Artigo “Pulsões de destruição e doenças somáticas” (2007) de André Green, traduzido e publicado em 2019 na Revista de Psicanálise da SPPA.

Contexto:

O texto original do psicanalista francês André Green se chama “Pulsions de destruction et maladies somatiques” e foi publicado em 2007 pela Revue Française de Psychosomatique, revista científica fundada em 1991 por Claude Smadja e Gérard Szwec, com foco em discussões sobre a psicossomática a partir da psicanálise. Foi posteriormente traduzido por Vanise Dresch para a Revista de Psicanálise da Sociedade Psicanalítica de Porto Alegre. André Green é considerado um dos principais nomes do que se costuma designar como psicanálise contemporânea. De acordo com José Martins Neto, “Green era um apaixonado pela Psicanálise e pela busca de um pensamento que tentasse expandir a obra de Freud, sem ignorar as contribuições dos principais autores pós-freudianos (Ferenczi, Klein, Winnicott e Bion)”. Entre seus mais importantes conceitos está a reflexão sobre a clínica do negativo.

Texto comentado:

André Green inicia o texto apontando que não é objetivo fornecer respostas finais acerca das possíveis relações entre pulsões destrutivas e as manifestações psicossomáticas, mas localizar essa discussão no cerne do debate psicanalítico da atualidade.

O psicanalista pontua ainda sobre as contribuições da Escola de Psicossomática de Paris na década de 50, a partir de Pierre Marty. Apesar de uma presença implícita das pulsões de destruição, refere que Pierre Marty preferia abordá-las sob o ponto de vista de organizações contraevolutivas, provavelmente, segundo o psicanalista, para evitar se inserir diretamente na polêmica sobre a pulsão de morte. Essa manobra teórica teria repercurtido em uma nova nosografia, baseada em “neuroses bem mentalizadas, neuroses de mentalização incerta ou mal mentalizadas, neuroses de comportamento e psicoses”. Sobre a mentalização, um importante conceito da Escola de Psicossomática de Paris, André Green aponta a existência de um dualismo entre soma e psique.

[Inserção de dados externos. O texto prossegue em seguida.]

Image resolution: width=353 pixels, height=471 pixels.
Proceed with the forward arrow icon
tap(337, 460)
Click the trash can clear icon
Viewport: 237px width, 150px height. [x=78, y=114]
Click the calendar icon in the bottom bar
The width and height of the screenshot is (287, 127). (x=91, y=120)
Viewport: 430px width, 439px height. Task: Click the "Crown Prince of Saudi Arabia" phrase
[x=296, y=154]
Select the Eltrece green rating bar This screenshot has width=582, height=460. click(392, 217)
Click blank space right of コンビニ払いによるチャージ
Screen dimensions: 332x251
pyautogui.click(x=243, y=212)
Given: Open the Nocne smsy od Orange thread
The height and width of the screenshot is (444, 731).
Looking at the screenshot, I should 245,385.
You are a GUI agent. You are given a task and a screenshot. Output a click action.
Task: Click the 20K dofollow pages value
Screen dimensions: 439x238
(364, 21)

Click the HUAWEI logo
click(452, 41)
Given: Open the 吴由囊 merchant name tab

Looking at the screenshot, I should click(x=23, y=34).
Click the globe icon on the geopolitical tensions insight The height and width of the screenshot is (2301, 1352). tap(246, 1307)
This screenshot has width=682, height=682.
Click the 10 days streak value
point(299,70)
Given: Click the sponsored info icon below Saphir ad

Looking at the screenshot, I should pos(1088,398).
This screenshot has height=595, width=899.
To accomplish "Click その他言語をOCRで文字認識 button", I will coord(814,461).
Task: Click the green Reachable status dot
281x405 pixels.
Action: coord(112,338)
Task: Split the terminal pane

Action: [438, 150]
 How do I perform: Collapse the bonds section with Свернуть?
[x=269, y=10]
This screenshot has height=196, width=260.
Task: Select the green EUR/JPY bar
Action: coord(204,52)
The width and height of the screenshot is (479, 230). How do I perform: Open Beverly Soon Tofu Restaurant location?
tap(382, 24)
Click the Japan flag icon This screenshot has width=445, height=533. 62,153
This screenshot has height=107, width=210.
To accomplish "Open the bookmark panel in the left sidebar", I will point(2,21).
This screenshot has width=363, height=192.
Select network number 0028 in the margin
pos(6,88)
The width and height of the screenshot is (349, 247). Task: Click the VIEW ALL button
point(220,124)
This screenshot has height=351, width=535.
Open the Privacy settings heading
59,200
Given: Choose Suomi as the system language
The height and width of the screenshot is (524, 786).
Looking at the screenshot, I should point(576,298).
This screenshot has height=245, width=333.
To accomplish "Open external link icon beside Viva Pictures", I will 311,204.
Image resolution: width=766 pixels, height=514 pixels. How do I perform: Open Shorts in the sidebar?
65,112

Desse modo, fica evidente, desde o começo do texto, que André Green propõe inserir a ideia de pulsão de morte dentro do campo da psicossomática, elaborando uma crítica à exclusão desse debate dentro das teorizações propostas pela Escola iniciada por Pierre Marty. Resgata a ideia de “movimentos individuais de vida e de morte” desse último autor para apontar que a noção de instinto de morte foi negligenciada, por mais que estivesse presente o aspecto de desvitalização. Assim, segundo André Green, na teorização de Pierre Marty, “o instinto de vida segue sua vocação ou toma o sentido invertido, sem que seja necessário invocar uma força antagônica que tenha a morte como meta”. Da mesma forma, mesmo quando há a consideração sobre uma “orientação natural contraevolutiva”, a pulsão de morte aparece de forma secundária. André Green escreve, portanto, que haveria uma ambiguidade nessa teorização, ao considerar essa pulsão apenas como uma consequência da “redução do potencial dos instintos de vida”. É importante aqui considerar que uma das principais propostas de Pierre Marty é pensar a psicossomática a partir de psiquismos carentes ou com dificuldades para a capacidade de simbolização.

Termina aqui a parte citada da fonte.